ACTIVITY:
Exactly as shown below, retype every line of the data.
**** DATA SHOWN ****
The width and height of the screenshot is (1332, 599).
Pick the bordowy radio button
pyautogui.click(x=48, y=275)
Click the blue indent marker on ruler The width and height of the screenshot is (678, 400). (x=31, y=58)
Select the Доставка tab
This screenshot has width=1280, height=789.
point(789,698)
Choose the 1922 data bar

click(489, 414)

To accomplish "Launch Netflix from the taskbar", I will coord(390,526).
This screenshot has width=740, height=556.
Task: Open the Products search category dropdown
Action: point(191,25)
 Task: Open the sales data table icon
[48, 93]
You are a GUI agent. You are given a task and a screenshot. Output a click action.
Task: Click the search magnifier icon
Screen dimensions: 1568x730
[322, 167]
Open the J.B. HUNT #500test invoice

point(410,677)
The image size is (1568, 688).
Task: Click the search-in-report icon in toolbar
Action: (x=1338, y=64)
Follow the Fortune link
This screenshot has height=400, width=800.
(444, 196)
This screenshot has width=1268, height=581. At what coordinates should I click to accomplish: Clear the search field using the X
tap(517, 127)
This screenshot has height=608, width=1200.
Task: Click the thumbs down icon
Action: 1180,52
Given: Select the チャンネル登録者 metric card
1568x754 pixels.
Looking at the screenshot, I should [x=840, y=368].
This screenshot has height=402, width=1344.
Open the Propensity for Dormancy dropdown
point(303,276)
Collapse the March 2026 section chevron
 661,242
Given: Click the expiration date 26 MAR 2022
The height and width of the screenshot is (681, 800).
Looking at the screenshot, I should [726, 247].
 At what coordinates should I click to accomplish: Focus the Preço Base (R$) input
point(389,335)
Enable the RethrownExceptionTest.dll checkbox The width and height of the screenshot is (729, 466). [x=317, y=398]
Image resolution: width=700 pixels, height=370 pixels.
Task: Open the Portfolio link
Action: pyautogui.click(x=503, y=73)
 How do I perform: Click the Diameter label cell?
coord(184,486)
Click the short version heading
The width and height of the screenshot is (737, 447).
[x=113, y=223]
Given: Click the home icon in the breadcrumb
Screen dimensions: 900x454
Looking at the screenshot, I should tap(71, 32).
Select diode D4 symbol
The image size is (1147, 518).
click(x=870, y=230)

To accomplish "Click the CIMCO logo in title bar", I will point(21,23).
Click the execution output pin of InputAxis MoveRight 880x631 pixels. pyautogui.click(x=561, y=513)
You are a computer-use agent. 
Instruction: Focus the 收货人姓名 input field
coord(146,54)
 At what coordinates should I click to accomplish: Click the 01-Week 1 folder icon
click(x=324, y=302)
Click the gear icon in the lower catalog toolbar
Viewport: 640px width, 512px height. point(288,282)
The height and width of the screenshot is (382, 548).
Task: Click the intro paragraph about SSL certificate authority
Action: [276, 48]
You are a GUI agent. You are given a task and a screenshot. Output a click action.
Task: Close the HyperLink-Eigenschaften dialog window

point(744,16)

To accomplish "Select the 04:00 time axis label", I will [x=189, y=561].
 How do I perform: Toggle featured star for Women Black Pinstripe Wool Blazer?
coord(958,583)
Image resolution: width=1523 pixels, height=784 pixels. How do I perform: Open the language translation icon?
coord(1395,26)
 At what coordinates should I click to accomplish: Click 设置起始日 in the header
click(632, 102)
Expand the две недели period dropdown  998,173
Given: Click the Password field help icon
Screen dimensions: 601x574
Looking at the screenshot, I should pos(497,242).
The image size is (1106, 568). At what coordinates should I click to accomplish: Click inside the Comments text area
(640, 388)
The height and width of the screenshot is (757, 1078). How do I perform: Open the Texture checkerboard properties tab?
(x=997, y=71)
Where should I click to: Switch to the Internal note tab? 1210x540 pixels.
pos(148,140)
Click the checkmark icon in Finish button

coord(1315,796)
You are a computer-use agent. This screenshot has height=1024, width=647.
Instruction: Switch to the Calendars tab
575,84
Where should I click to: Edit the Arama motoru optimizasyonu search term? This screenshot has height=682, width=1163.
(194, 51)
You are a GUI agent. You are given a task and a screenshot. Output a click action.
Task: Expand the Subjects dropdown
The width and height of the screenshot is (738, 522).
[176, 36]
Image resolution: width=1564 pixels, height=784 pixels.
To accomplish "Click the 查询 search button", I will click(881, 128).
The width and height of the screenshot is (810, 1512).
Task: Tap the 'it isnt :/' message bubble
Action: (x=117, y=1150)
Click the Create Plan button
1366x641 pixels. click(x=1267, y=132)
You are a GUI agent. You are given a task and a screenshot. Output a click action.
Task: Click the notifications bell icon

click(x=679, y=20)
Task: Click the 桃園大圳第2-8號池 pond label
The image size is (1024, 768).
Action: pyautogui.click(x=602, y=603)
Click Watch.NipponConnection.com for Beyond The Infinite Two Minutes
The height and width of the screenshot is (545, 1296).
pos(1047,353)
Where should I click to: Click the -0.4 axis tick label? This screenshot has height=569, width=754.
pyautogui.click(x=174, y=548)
****
OUTPUT FOR THIS EXERCISE:
The width and height of the screenshot is (1332, 599).
Pick the bordowy radio button
pyautogui.click(x=48, y=275)
Click the blue indent marker on ruler The width and height of the screenshot is (678, 400). (x=31, y=58)
Select the Доставка tab
This screenshot has width=1280, height=789.
point(789,698)
Choose the 1922 data bar

click(489, 414)

To accomplish "Launch Netflix from the taskbar", I will coord(390,526).
This screenshot has width=740, height=556.
Task: Open the Products search category dropdown
Action: point(191,25)
 Task: Open the sales data table icon
[48, 93]
You are a GUI agent. You are given a task and a screenshot. Output a click action.
Task: Click the search magnifier icon
Screen dimensions: 1568x730
[322, 167]
Open the J.B. HUNT #500test invoice

point(410,677)
The image size is (1568, 688).
Task: Click the search-in-report icon in toolbar
Action: (x=1338, y=64)
Follow the Fortune link
This screenshot has height=400, width=800.
(444, 196)
This screenshot has width=1268, height=581. At what coordinates should I click to accomplish: Clear the search field using the X
tap(517, 127)
This screenshot has height=608, width=1200.
Task: Click the thumbs down icon
Action: 1180,52
Given: Select the チャンネル登録者 metric card
1568x754 pixels.
Looking at the screenshot, I should [x=840, y=368].
This screenshot has height=402, width=1344.
Open the Propensity for Dormancy dropdown
point(303,276)
Collapse the March 2026 section chevron
 661,242
Given: Click the expiration date 26 MAR 2022
The height and width of the screenshot is (681, 800).
Looking at the screenshot, I should [726, 247].
 At what coordinates should I click to accomplish: Focus the Preço Base (R$) input
point(389,335)
Enable the RethrownExceptionTest.dll checkbox The width and height of the screenshot is (729, 466). [x=317, y=398]
Image resolution: width=700 pixels, height=370 pixels.
Task: Open the Portfolio link
Action: pyautogui.click(x=503, y=73)
 How do I perform: Click the Diameter label cell?
coord(184,486)
Click the short version heading
The width and height of the screenshot is (737, 447).
[x=113, y=223]
Given: Click the home icon in the breadcrumb
Screen dimensions: 900x454
Looking at the screenshot, I should tap(71, 32).
Select diode D4 symbol
The image size is (1147, 518).
click(x=870, y=230)

To accomplish "Click the CIMCO logo in title bar", I will point(21,23).
Click the execution output pin of InputAxis MoveRight 880x631 pixels. pyautogui.click(x=561, y=513)
You are a computer-use agent. 
Instruction: Focus the 收货人姓名 input field
coord(146,54)
 At what coordinates should I click to accomplish: Click the 01-Week 1 folder icon
click(x=324, y=302)
Click the gear icon in the lower catalog toolbar
Viewport: 640px width, 512px height. point(288,282)
The height and width of the screenshot is (382, 548).
Task: Click the intro paragraph about SSL certificate authority
Action: [276, 48]
You are a GUI agent. You are given a task and a screenshot. Output a click action.
Task: Close the HyperLink-Eigenschaften dialog window

point(744,16)

To accomplish "Select the 04:00 time axis label", I will [x=189, y=561].
 How do I perform: Toggle featured star for Women Black Pinstripe Wool Blazer?
coord(958,583)
Image resolution: width=1523 pixels, height=784 pixels. How do I perform: Open the language translation icon?
coord(1395,26)
 At what coordinates should I click to accomplish: Click 设置起始日 in the header
click(632, 102)
Expand the две недели period dropdown  998,173
Given: Click the Password field help icon
Screen dimensions: 601x574
Looking at the screenshot, I should pos(497,242).
The image size is (1106, 568). At what coordinates should I click to accomplish: Click inside the Comments text area
(640, 388)
The height and width of the screenshot is (757, 1078). How do I perform: Open the Texture checkerboard properties tab?
(x=997, y=71)
Where should I click to: Switch to the Internal note tab? 1210x540 pixels.
pos(148,140)
Click the checkmark icon in Finish button

coord(1315,796)
You are a computer-use agent. This screenshot has height=1024, width=647.
Instruction: Switch to the Calendars tab
575,84
Where should I click to: Edit the Arama motoru optimizasyonu search term? This screenshot has height=682, width=1163.
(194, 51)
You are a GUI agent. You are given a task and a screenshot. Output a click action.
Task: Expand the Subjects dropdown
The width and height of the screenshot is (738, 522).
[176, 36]
Image resolution: width=1564 pixels, height=784 pixels.
To accomplish "Click the 查询 search button", I will click(881, 128).
The width and height of the screenshot is (810, 1512).
Task: Tap the 'it isnt :/' message bubble
Action: (x=117, y=1150)
Click the Create Plan button
1366x641 pixels. click(x=1267, y=132)
You are a GUI agent. You are given a task and a screenshot. Output a click action.
Task: Click the notifications bell icon

click(x=679, y=20)
Task: Click the 桃園大圳第2-8號池 pond label
The image size is (1024, 768).
Action: pyautogui.click(x=602, y=603)
Click Watch.NipponConnection.com for Beyond The Infinite Two Minutes
The height and width of the screenshot is (545, 1296).
pos(1047,353)
Where should I click to: Click the -0.4 axis tick label? This screenshot has height=569, width=754.
pyautogui.click(x=174, y=548)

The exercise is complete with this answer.